Light & Verity

Yale report slams DKE culture

The dean offers "some plain advice about events like these: don’t go to them."

Lucas Holter ’21

Lucas Holter ’21

Until recently, Delta Kappa Epsilon operated out of this house on Lake Place and the one next door. In January, the fraternity was criticized in a university report for out-of-control parties. View full image

In a message to undergraduates on the first day of the spring semester, Yale College dean Marvin Chun did not mince words about parties at the fraternity Delta Kappa Epsilon. He offered “some plain advice about events like these: don’t go to them.”

Chun was reporting on an 11-month Yale investigation into “allegations of a sexually hostile climate” at DKE, announced last February after the Yale Daily News and Business Insider published allegations of as many as ten incidents of sexual misconduct by DKE members. 

The investigation, led by assistant provost and Title IX coordinator Jason Killheffer, did not address specific instances of alleged misconduct, which are handled through other channels. Instead, Killheffer interviewed students and groups to get their perspectives about DKE and the broader campus social culture.
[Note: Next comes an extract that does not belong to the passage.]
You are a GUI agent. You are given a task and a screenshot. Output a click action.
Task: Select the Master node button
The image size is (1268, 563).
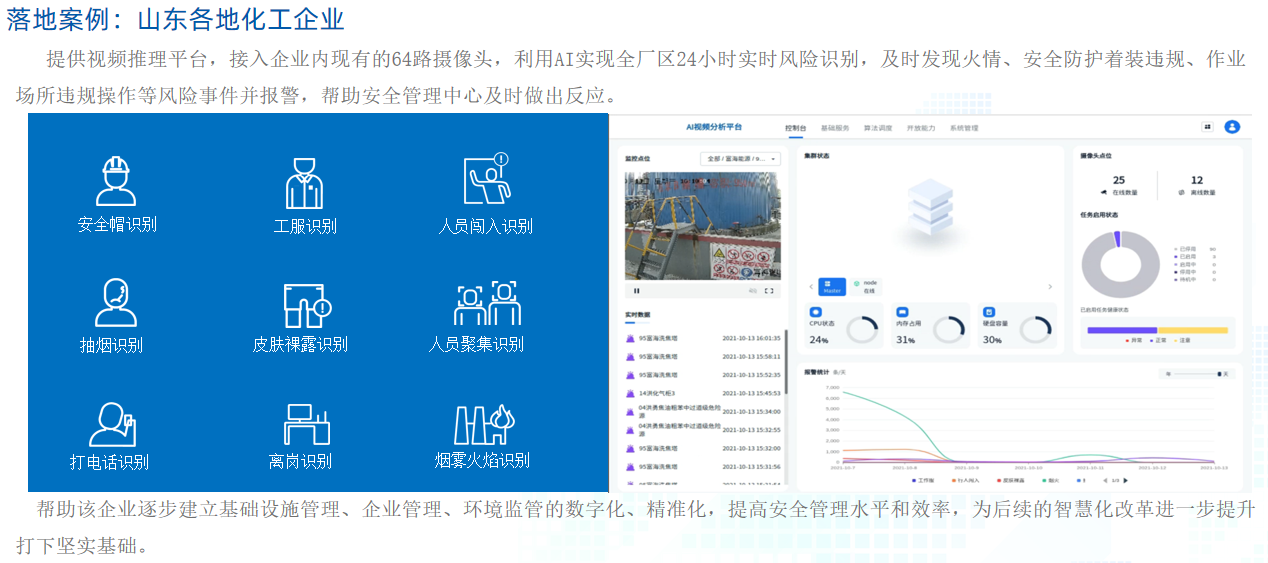tap(832, 286)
Students described DKE parties as extreme even by fraternity standards, with unlimited alcohol, little crowd control, and a lack of concern among the members for guests’ well-being.

“I condemn the culture described in these accounts,” Chun wrote in his message. “It runs counter to our community’s values of making everyone feel welcome, respected, and safe.”

In 2010, DKE pledges were heard on Old Campus shouting violent chants, including “No means yes, yes means anal.” Although Yale would not say if and how individual members were punished, it barred DKE from recruiting on campus or communicating with its members via university e-mail for five years.

That punishment demonstrates the limited options available to Yale officials, who have authority over individual students, but not over the off-campus frats, which are not official student organizations. Measures to increase the safety of parties, including training for bartenders, party hosts, and bystanders, are offered by the university but cannot be required.

Students in Killheffer’s report talked about the centrality of fraternity parties in Yale’s social culture. This is in part a result of the raising of the drinking age in the 1980s, which made on-campus parties with alcohol hard to regulate. Still, some students in Killheffer’s report said they’d like to see more alternative, co-ed social spaces on campus. In an e-mail to the Yale Alumni Magazine, Chun cited events like Spring Fling and the fall Bulldog Bash, which he says have been successful “even with restricted access to alcohol, which in my own experience is less of a big deal than it may have been in the past. More than anything, students want a place to be together and socialize, and I’m working to make more opportunities for them to do that next year. The Schwarzman Center will be perfect for that when it opens, both because of the location and the quality of the venue.” 

As for DKE, the fraternity issued its own report last February detailing measures it would take to foster “a safer and more welcoming environment,” including tightening control of alcohol, cleaning up their house, appointing members to abstain from drinking and be “sober monitors” during parties, and disciplining members more strictly. (DKE representatives did not respond to our request for an interview.) But at least some of those issues are moot for the time being: the fraternity’s two houses on Lake Place were recently sold, and the new owner will not rent to the fraternity. It’s not clear whether the fraternity will have a house in the future.